_Task to complete_. Your copy should hold only the lines from the one holding "The height and width of the screenshot is (1024, 725)." through the last line of the records below, both included, each exact and with no pictures.

[Records drawn from a dataset]
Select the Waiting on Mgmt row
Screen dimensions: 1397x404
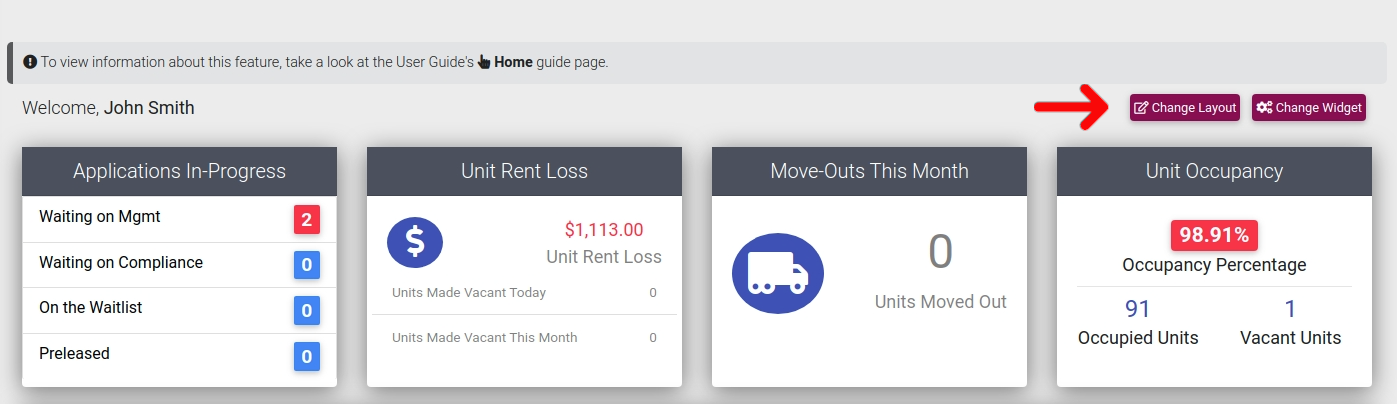[x=179, y=219]
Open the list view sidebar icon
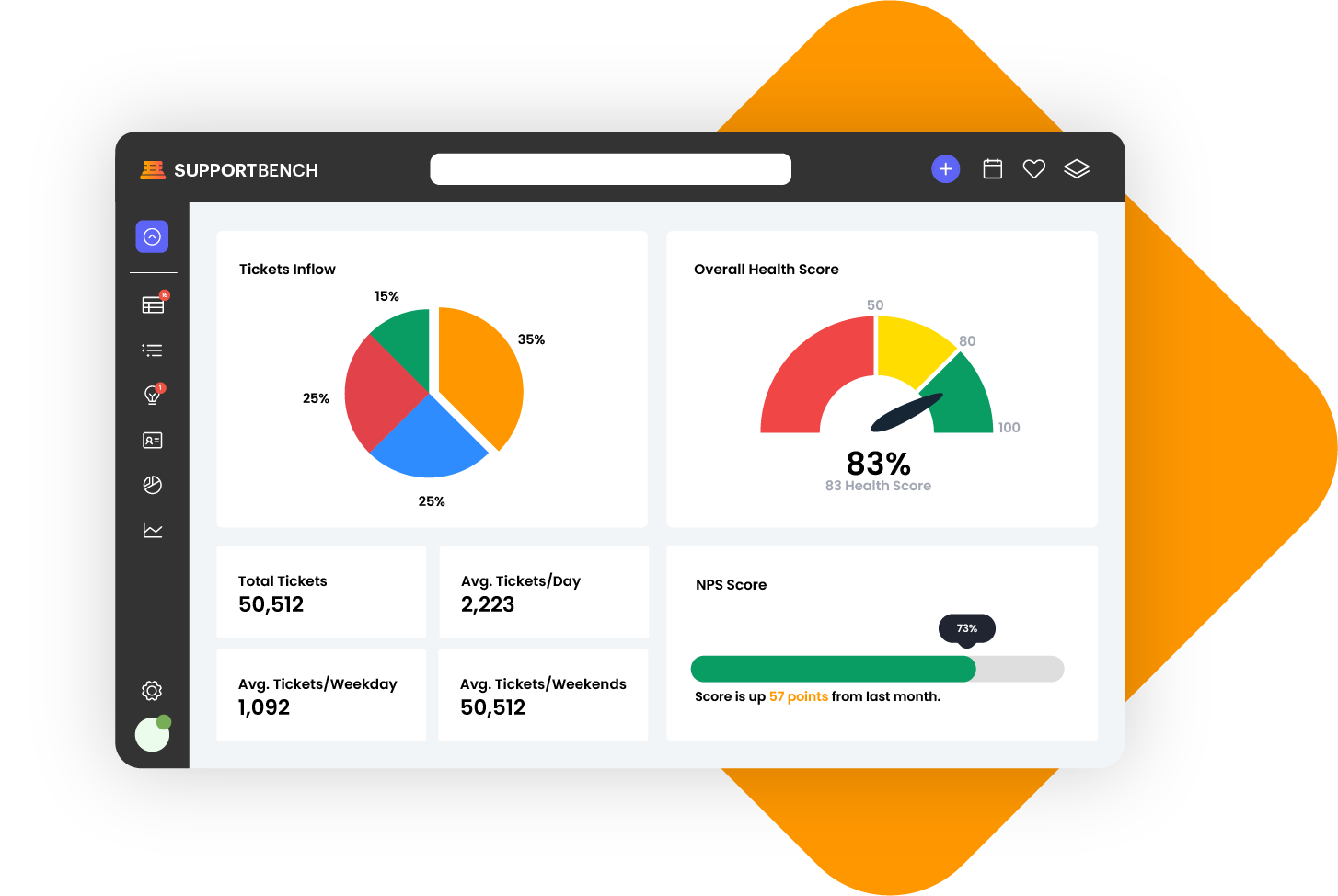The height and width of the screenshot is (896, 1338). coord(153,350)
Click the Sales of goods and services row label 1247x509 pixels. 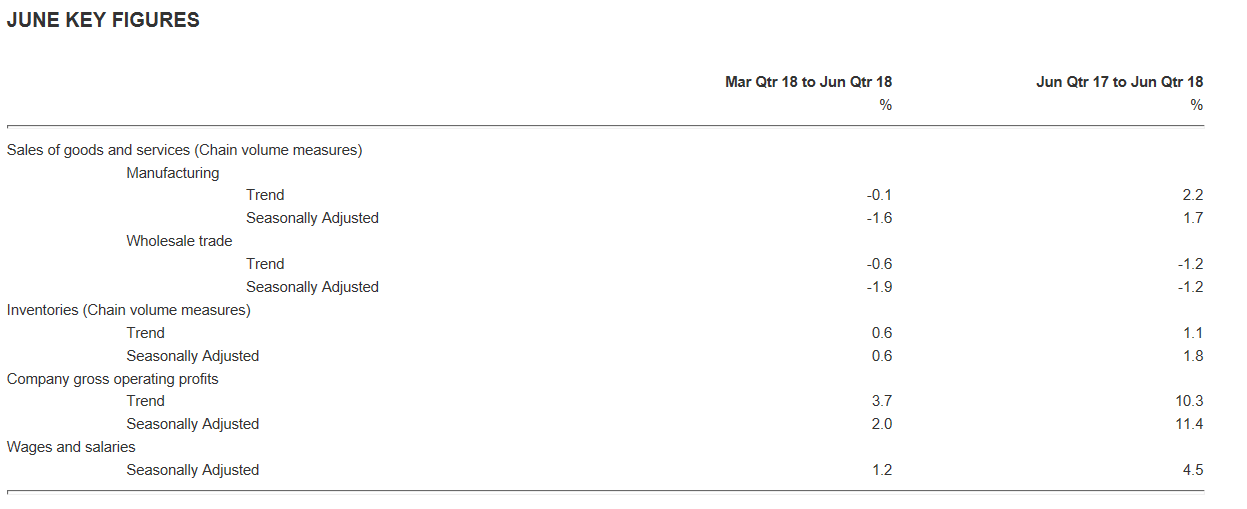(x=184, y=150)
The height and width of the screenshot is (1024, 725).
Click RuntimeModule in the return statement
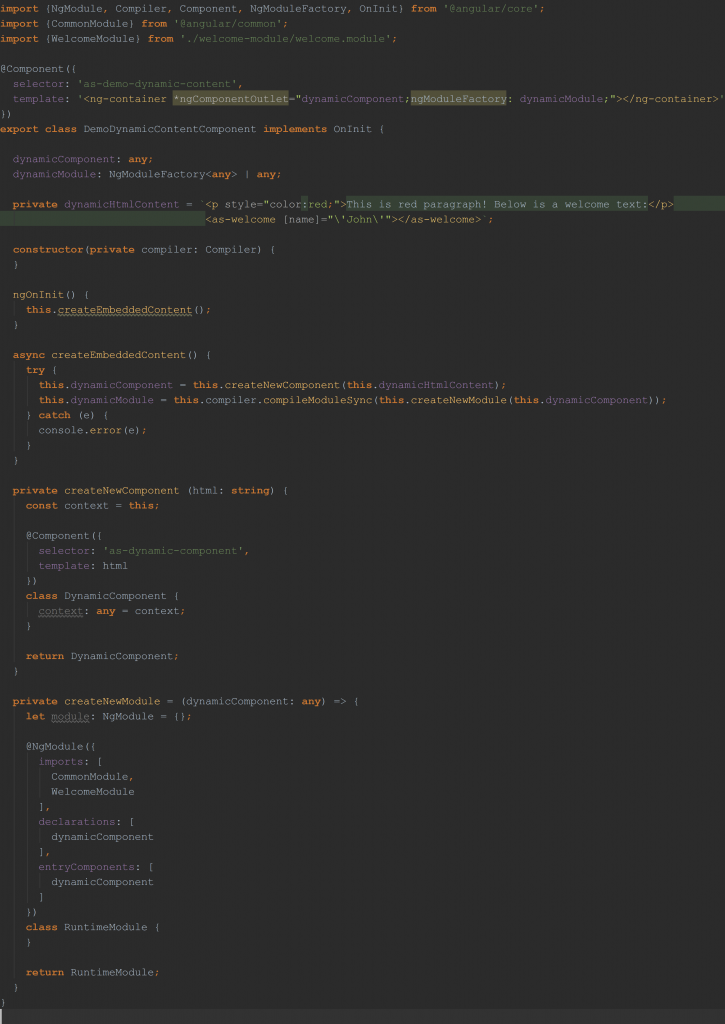click(112, 972)
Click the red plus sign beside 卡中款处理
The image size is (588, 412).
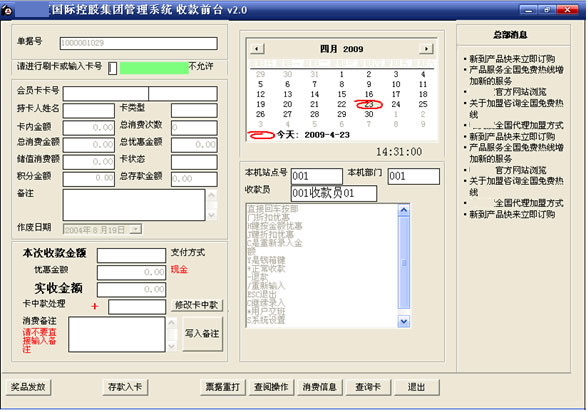pos(94,306)
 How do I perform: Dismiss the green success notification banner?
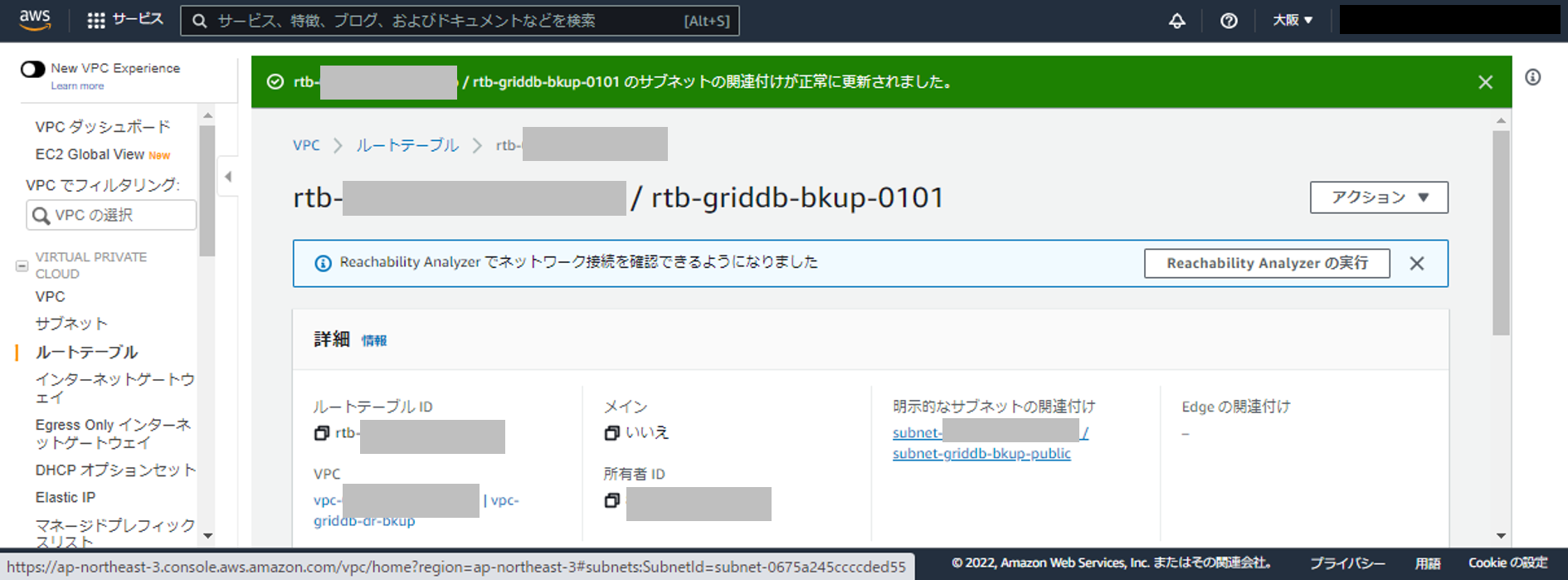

_The answer_.
The height and width of the screenshot is (1024, 725).
Click RuntimeModule in the return statement
click(112, 972)
Click the red plus sign beside 卡中款处理
The image size is (588, 412).
pos(94,306)
 How do I perform: Dismiss the green success notification banner?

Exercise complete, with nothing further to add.